Because of the deep seeded instincts developed from the Apartheid history of South Africa, many informal communities are hesitant to trust the aid of unknown outside parties. Before the Institutional Review Board (IRB), impoverished peoples were taken advantage of by corporations and government bodies with the excuse that the benefits of society over arch the risks of the individual.  During the Apartheid era, non-white people were stripped of their rights, land, and employment and forced into low income townships with poor living conditions. From this, many South Africans developed a stigma against change in the form of aid or resettlement.  In preparation of encountering the cultural and social differences in South Africa, many ethical considerations were taken into account so our team could fully understand the effects of our project on all parties involved.  When working with the community leaders in Flamingo Crescent, we not only established a trusting relationship, but we also ensured a standard of ethics that protects the rights of all human subjects.

In mind of our ethical obligations as researchers, we ensured that all participants were treated with respect and given the ability to make their own decisions in all aspects of our project.  Community leaders and other participating members of the community were made aware of our purpose and objectives. Additionally, all members were made aware and consented of changes made to the community.
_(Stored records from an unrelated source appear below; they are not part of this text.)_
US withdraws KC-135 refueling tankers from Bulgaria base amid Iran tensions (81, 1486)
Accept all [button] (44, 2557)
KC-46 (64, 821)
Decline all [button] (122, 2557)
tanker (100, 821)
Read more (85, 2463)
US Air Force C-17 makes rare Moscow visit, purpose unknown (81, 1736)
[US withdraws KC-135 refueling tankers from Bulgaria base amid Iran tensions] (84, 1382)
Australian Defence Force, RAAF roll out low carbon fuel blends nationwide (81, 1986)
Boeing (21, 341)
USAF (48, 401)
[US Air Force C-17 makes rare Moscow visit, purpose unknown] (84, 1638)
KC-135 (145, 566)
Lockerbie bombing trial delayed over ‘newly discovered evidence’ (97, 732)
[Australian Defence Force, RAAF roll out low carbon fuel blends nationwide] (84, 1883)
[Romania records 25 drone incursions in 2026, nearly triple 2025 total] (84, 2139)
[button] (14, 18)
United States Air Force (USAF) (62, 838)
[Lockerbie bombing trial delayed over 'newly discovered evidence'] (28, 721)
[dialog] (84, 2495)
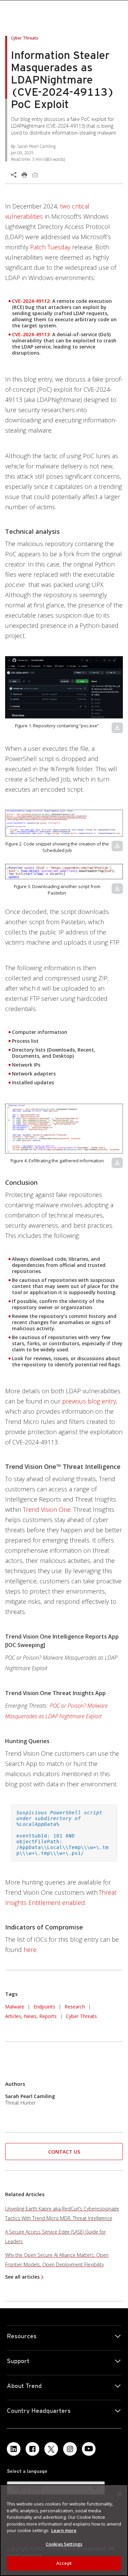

When profiling members of the community, we ensured informed consent.  Participants were made aware of how the information was used, who may see it, and were given the opportunity to review and edit or retract any statements. All confidential information collected for the use of the project was kept private.  All photographs of the community infrastructure and residents as well as city field officers and co-researchers were approved before being published.

Informal settlement upgrading can be a delicate subject in that through offering aid, we are implying the need of the community.  In the entire upgrading process, we maintained our ethical obligation to bettering the standard of life of participating community members, while not implying favoritism or insult or forcing the participation of disinterested parties.